Patient Trials

Current ILD studies recruiting



What is being tested? Pirfenidone, an anti-fibrotic drug used to treat IPF.

Who is it for? Patients with unclassifiable pulmonary fibrosis (i.e. the lung fibrosis does not fit neatly into any particular diagnosis and so was deemed by clinicians to be unclassifiable) which is progressive (as determined by lung function or scoring of breathlessness).

What does it involve? Treatment with either pirfenidone or placebo for 24 weeks followed by an open label trial (i.e. all patients get pirfenidone) for 12 months. 10 hospital visits at least.

Exercise in IPF

What is being tested? An 8 week tailor-made cycle-based fitness regimen.

Who is it for? Patients with a diagnosis of IPF who are NOT actively on other trials

What does it involve? Twice weekly cycle-based exercise training, with monitoring on cardiopulmonary exercise training (CPET) machines, blood tests and lung function for 8 weeks.


What is being tested? CC-90001, an experimental drug which may stop a protein that is thought to be involved in the IPF process.

Who is it for? Patients with IPF not currently on anti-fibrotic treatment, who have mild to moderate IPF (FVC >45% and DLCO 30-85%)

What does it involve? Randomised to drug or placebo and treated initially for 24 weeks and then possibly another 28 weeks. Between 9 and 15 hospital visits. Blood tests, lung function and CT scan.


What is being tested? Pirfenidone, an anti-fibrotic drug used to treat patients with IPF

Who is it for? Patients with Rheumatoid Arthritis-associated Interstitial Lung Disease (RAILD). RAILD has many similar characteristics to IPF and this study will see if pirfenidone is effective in RAILD.

What does it involve? Randomised to drug versus placebo. 12 months of treatment involving 8 hospital visits, lung function a CT scan and blood tests

Time to diagnosis in IPF

What is being tested?
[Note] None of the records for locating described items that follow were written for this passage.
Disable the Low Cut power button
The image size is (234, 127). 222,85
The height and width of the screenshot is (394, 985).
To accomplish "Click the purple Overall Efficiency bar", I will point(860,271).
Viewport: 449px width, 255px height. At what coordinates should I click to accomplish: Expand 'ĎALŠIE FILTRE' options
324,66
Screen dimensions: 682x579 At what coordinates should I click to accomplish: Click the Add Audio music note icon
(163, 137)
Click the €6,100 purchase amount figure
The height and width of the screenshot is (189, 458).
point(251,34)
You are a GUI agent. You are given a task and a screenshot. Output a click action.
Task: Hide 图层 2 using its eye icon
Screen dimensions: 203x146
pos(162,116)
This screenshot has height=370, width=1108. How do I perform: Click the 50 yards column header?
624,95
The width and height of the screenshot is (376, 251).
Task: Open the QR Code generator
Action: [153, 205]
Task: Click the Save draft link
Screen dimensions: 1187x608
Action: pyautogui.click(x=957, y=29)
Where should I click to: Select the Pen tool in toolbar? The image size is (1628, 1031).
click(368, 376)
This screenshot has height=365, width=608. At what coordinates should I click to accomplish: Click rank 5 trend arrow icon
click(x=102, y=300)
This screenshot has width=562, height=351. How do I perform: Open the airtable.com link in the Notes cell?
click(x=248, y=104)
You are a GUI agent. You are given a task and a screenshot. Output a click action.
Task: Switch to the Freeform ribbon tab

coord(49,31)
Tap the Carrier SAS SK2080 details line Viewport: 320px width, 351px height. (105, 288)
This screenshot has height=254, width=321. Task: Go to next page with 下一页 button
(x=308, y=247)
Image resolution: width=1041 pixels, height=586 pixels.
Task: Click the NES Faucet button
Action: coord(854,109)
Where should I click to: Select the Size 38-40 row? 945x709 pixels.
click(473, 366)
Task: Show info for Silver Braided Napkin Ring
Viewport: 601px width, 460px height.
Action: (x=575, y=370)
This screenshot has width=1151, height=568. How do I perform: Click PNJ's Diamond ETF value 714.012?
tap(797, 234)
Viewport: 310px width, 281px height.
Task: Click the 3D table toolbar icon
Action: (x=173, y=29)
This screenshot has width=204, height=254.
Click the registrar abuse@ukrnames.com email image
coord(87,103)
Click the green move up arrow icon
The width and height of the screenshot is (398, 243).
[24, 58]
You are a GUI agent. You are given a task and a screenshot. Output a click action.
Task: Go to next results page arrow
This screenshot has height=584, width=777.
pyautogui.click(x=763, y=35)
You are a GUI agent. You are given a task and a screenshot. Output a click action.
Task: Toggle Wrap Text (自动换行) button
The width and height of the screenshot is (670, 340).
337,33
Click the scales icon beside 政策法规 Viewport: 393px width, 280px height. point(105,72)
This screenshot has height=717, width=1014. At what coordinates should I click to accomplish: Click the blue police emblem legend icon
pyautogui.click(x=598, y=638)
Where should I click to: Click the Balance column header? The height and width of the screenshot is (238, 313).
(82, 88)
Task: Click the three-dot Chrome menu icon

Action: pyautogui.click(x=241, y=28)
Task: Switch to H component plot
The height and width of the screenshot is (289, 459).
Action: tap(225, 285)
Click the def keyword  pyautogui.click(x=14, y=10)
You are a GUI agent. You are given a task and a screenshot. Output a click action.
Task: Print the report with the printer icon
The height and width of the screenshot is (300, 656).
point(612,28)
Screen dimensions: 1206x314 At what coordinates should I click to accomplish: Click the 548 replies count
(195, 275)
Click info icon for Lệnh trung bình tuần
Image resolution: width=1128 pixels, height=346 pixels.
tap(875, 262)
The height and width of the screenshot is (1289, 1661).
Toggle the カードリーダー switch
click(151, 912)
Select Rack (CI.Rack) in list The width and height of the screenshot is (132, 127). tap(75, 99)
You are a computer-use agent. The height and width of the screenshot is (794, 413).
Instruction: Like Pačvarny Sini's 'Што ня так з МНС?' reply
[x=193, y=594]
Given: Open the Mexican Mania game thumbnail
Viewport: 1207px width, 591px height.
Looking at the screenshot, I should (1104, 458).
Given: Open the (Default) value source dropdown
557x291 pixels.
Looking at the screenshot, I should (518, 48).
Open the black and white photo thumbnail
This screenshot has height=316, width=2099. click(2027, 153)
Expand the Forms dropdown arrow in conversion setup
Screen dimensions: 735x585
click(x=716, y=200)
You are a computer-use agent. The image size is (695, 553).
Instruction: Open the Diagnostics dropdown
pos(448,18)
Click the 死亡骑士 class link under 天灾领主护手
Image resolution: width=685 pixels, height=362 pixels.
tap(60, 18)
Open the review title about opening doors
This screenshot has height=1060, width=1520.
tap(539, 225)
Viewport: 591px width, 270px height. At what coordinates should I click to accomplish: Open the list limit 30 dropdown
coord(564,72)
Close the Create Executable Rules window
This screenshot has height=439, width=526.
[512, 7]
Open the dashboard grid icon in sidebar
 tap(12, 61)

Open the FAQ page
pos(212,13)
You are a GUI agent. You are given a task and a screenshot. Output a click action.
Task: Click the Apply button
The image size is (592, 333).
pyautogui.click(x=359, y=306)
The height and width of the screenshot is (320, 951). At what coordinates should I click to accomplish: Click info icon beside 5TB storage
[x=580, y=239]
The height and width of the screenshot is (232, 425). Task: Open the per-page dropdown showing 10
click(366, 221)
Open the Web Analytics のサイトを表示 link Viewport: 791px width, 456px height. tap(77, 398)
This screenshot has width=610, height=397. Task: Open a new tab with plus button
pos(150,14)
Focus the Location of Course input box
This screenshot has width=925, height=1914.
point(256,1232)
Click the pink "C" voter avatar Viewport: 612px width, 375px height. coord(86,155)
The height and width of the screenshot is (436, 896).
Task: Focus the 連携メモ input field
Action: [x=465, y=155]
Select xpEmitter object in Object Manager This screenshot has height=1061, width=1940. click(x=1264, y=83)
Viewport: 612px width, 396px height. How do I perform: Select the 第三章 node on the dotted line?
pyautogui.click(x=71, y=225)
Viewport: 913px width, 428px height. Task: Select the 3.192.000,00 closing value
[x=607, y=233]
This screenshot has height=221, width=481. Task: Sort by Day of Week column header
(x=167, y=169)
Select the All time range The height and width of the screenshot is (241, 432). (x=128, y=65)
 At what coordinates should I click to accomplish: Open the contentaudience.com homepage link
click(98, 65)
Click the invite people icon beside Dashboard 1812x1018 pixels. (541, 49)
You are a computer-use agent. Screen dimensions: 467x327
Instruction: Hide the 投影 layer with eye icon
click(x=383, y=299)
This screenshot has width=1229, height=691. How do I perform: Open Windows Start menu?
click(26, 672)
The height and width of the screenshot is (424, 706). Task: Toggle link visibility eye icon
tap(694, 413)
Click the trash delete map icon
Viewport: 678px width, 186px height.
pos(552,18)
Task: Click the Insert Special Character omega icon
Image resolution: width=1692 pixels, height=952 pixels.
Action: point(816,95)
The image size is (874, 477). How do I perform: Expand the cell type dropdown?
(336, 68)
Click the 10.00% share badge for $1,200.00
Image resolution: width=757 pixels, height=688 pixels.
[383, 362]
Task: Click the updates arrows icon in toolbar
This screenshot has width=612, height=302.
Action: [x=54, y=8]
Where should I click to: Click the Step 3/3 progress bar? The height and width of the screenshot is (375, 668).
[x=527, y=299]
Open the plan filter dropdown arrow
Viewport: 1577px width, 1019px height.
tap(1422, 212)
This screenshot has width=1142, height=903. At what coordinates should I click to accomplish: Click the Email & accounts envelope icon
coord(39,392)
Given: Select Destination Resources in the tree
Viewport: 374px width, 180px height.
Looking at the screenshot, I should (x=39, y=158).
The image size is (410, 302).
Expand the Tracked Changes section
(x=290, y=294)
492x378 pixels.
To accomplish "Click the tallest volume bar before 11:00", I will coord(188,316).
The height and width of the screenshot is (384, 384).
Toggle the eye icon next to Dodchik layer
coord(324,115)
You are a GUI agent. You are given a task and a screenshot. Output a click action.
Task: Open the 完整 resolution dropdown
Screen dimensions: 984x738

How the length of time taken to reach a diagnosis and treatment may affect the tolerance and duration of treatment as well as other outcome like lung transplant and mortality.

Who is it for? All patients diagnosed with IPF in the past 5 years.

What does it involve? Nothing required from participants. The ILD team will look at referring dates from all patients with IPF and clinical information relevant to their IPF journey. The information collected will be de-identified (no information that is analysed can be traced back to the patient) and the research will be performed with the usual confidentiality of the NHS (no-one outside of the treating ILD team will see the medical records).

Phase 1 IPF – BI

What is being tested? The safety and tolerability of a new drug anti-fibrotic drug ‘BI 1015550’  in IPF

Who is it for? Part 1: All patients with IPF not currently taking nintedanib or pirfenidone. Part 2: All patients with IPF

What does it involve? BI 1015550 is an experimental drug not currently licensed for treatment. Early phase studies on new medications are standard procedure and are very closely monitored to ensure safety. This drug has previously been tested in animals and healthy subjects. Your participation in the study may last up to 17 weeks and requires 13 visits to Southampton General. The study will require you to stay overnight at during at least one of the visits. During the study you will be assigned by random to take either small increasing doses of BI 1015550 or placebo. The study requires adherence to a specific diet and to refrain from alcohol for a period during the study.


What is being tested? Comparing two injectable treatments for Connective tissue disease – ILD: rituximab and cyclosphosphamide

Who is it for? Patients with a diagnosis of systemic sclerosis, idiopathic inflammatory myopathy or mixed connective tissue disease and ILD

What does it involve? 4 weekly injections for 20 weeks. Lung Function. 6 Minute Walk Test. Health Questionnaires.

Read more about the clinical trails: Current ILD studies Feb 2019.pdf

trials coming to southampton soon

The research team are currently in negotiation with pharmaceutical companies over participation in at least 4 additional trials in Pulmonary Fibrosis, and we will keep everyone updated as more details emerge.